* _Supplied passage_
+ + + +

Rapid Covid-19 tests are rebooting the economy as Bentley, Tata and John Lewis save a fortune with 15-minute swabs for staff.

  • John Lewis revealed it had conducted more than 45,700 tests with employees
  • Retailer said testing had saved 6,643 working days for 2,286 staff members
  • Firm is taking part in Government scheme which has paid for 1.5 million tests

Some of Britain’s biggest firms have prevented thousands of sick days and kept entire factories from shutdowns by rolling out rapid Covid-19 tests for staff. John Lewis, steelmaker Tata and carmakers Jaguar and Bentley saved hundreds of thousands of pounds after they set up schemes for employees. Business chiefs last night said that the stunning results from the mass workplace checks – which can take as little as 15 minutes – showed they can play a vital role in rebooting the economy.

John Lewis revealed it had conducted more than 45,700 tests, with fewer than one per cent of results positive. The retailer, which also runs Waitrose, said it had saved 6,643 working days for 2,286 employees. It is among the firms taking part in a Government pilot scheme which has so far paid for more than 1.5 million tests across the public and private sectors. Most firms are testing all staff without virus symptoms several times a week using ‘lateral flow’ tests, which can cost as little as £5 each. Those who have been in contact with Covid sufferers are allowed to keep going to work – rather than self-isolate – provided they test negative each day for seven consecutive days.

+ + + +

* _Supplied material_
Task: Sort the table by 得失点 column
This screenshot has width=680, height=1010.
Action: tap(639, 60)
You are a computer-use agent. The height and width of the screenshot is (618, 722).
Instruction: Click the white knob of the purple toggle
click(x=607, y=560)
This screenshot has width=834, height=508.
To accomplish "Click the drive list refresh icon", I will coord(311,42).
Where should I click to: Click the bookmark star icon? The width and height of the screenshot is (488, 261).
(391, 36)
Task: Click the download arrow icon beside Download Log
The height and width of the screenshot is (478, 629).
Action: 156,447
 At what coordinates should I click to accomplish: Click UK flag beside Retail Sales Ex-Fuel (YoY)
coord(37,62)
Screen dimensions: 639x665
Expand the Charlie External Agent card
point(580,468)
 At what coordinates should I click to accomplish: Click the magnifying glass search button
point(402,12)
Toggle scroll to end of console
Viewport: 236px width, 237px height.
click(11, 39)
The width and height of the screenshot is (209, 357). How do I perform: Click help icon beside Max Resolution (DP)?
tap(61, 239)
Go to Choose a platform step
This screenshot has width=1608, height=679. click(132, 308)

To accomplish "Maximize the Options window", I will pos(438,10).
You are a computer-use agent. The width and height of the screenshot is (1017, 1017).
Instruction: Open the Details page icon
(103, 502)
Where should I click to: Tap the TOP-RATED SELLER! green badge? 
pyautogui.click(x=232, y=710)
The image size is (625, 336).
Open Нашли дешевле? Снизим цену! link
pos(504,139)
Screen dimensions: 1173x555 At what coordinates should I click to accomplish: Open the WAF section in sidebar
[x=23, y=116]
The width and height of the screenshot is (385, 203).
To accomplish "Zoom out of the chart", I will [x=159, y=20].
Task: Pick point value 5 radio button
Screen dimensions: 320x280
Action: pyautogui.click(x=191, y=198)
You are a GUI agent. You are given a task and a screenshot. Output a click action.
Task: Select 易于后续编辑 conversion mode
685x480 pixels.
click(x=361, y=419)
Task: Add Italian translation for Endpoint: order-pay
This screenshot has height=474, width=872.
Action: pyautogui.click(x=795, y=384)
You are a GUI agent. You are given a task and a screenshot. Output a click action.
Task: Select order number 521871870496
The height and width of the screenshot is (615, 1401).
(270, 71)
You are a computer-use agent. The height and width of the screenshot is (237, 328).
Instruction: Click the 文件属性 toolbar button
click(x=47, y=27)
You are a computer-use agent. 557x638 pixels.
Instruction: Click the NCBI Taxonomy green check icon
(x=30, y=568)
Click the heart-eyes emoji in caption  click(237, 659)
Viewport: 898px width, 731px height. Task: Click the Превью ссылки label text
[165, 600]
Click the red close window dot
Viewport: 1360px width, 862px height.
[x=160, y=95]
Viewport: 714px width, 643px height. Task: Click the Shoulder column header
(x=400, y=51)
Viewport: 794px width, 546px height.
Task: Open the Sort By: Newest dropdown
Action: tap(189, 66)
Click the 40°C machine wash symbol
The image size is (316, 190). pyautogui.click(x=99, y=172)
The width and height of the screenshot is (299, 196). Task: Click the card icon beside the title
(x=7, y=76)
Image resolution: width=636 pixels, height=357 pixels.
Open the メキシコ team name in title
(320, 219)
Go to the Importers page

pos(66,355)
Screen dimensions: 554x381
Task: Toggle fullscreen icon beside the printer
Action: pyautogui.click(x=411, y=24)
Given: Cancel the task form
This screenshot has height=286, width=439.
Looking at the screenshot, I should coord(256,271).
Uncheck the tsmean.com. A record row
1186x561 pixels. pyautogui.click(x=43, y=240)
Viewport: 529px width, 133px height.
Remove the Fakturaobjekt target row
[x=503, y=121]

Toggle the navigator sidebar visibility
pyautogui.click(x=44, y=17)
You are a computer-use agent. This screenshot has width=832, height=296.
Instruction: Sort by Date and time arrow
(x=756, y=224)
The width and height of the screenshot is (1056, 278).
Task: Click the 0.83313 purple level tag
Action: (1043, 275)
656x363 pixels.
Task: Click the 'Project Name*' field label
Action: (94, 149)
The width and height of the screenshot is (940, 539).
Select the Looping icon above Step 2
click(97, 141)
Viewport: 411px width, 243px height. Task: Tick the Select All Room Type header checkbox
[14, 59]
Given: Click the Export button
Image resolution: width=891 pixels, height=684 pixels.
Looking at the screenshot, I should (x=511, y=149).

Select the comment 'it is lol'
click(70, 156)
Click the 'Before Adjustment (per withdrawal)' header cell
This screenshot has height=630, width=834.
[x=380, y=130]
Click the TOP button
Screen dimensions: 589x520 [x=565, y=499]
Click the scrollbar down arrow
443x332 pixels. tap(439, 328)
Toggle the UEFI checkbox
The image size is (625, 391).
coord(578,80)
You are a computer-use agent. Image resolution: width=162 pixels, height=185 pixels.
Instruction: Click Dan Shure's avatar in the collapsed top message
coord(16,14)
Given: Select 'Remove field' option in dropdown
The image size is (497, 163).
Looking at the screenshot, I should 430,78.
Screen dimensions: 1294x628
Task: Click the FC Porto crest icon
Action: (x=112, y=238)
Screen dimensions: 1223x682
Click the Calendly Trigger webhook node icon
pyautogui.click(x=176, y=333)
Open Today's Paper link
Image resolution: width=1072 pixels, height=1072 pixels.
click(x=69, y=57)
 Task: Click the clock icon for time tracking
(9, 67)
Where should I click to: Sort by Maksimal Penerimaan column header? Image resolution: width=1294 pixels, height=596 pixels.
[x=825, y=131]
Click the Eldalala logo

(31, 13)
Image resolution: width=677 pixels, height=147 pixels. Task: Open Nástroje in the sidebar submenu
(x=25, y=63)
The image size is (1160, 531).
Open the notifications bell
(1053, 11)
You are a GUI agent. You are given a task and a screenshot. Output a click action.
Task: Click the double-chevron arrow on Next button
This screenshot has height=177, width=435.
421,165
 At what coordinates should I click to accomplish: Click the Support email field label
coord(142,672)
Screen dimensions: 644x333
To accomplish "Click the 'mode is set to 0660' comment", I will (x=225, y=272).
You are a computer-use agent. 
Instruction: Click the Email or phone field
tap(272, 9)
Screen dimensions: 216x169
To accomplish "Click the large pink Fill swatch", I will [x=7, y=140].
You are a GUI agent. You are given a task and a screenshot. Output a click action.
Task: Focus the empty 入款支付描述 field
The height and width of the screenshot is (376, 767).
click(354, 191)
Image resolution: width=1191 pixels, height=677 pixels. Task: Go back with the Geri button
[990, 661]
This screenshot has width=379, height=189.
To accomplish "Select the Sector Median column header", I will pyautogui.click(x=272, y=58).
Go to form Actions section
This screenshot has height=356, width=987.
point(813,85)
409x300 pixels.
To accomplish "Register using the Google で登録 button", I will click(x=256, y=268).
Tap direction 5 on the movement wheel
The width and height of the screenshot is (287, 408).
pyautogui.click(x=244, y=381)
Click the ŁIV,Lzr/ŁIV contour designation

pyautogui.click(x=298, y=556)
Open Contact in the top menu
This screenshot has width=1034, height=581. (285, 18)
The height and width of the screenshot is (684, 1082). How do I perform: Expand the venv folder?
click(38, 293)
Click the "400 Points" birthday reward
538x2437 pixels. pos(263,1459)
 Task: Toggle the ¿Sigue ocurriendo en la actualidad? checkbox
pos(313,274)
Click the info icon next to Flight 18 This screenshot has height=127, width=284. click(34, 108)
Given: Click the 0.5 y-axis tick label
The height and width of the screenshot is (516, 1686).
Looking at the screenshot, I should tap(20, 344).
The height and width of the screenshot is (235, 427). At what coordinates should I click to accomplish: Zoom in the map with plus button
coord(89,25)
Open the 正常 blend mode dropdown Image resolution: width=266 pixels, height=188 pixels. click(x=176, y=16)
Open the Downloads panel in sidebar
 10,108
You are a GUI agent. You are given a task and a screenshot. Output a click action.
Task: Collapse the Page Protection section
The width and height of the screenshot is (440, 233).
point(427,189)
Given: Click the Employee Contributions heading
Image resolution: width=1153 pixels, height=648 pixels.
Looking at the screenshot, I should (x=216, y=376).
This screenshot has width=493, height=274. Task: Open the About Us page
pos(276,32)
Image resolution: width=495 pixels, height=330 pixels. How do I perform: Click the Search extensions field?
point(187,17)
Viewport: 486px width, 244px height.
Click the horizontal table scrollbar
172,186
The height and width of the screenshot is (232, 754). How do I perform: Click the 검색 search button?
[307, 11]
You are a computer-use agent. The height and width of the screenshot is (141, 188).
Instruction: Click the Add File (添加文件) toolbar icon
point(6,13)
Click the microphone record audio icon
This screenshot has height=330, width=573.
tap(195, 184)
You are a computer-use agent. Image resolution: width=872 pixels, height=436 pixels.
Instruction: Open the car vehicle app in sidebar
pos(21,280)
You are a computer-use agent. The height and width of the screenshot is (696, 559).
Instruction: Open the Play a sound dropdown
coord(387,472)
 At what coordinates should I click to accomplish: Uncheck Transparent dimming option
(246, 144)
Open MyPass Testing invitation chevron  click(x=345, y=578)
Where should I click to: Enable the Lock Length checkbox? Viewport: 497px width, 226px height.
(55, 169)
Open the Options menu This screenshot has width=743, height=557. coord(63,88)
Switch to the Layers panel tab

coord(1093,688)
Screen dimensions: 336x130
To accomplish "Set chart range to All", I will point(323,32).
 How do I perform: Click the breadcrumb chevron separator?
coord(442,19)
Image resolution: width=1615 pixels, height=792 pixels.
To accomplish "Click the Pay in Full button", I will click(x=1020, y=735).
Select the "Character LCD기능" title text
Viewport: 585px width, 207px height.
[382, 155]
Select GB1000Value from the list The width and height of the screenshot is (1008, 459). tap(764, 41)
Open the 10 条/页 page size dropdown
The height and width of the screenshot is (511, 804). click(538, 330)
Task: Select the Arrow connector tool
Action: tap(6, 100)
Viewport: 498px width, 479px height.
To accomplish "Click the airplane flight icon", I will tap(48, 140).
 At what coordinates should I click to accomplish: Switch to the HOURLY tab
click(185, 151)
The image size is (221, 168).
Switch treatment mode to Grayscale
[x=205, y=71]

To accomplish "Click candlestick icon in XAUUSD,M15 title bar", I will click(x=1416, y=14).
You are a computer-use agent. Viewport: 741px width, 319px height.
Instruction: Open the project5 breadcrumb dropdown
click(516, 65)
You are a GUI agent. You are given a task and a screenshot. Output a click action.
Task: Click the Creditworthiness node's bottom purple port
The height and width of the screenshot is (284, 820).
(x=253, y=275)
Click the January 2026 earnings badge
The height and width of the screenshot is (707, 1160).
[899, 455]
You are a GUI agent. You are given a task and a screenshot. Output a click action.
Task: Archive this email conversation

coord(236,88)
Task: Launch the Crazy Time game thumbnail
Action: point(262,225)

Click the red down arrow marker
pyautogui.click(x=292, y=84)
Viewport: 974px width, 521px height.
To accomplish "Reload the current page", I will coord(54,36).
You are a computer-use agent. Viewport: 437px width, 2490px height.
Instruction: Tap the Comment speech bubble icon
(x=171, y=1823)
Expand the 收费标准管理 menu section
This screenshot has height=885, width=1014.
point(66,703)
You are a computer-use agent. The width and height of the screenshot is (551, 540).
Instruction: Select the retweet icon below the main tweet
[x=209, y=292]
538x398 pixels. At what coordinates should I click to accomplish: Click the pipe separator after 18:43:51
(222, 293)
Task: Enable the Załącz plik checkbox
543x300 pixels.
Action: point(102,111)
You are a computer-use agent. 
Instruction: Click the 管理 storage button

+ + + +

* _Activities_
**a.** In the article on rapid Covid-19 tests, rewrite the passage from "Some of Britain’s" up to and including "rebooting the economy.", replacing "sick days" with "days off sick".
**b.** Name every company or brand mentioned in the article on rapid Covid-19 tests.

* _Results_
**a.**
Some of Britain’s biggest firms have prevented thousands of days off sick and kept entire factories from shutdowns by rolling out rapid Covid-19 tests for staff. John Lewis, steelmaker Tata and carmakers Jaguar and Bentley saved hundreds of thousands of pounds after they set up schemes for employees. Business chiefs last night said that the stunning results from the mass workplace checks – which can take as little as 15 minutes – showed they can play a vital role in rebooting the economy.

**b.** Bentley, Tata, John Lewis, Jaguar, Waitrose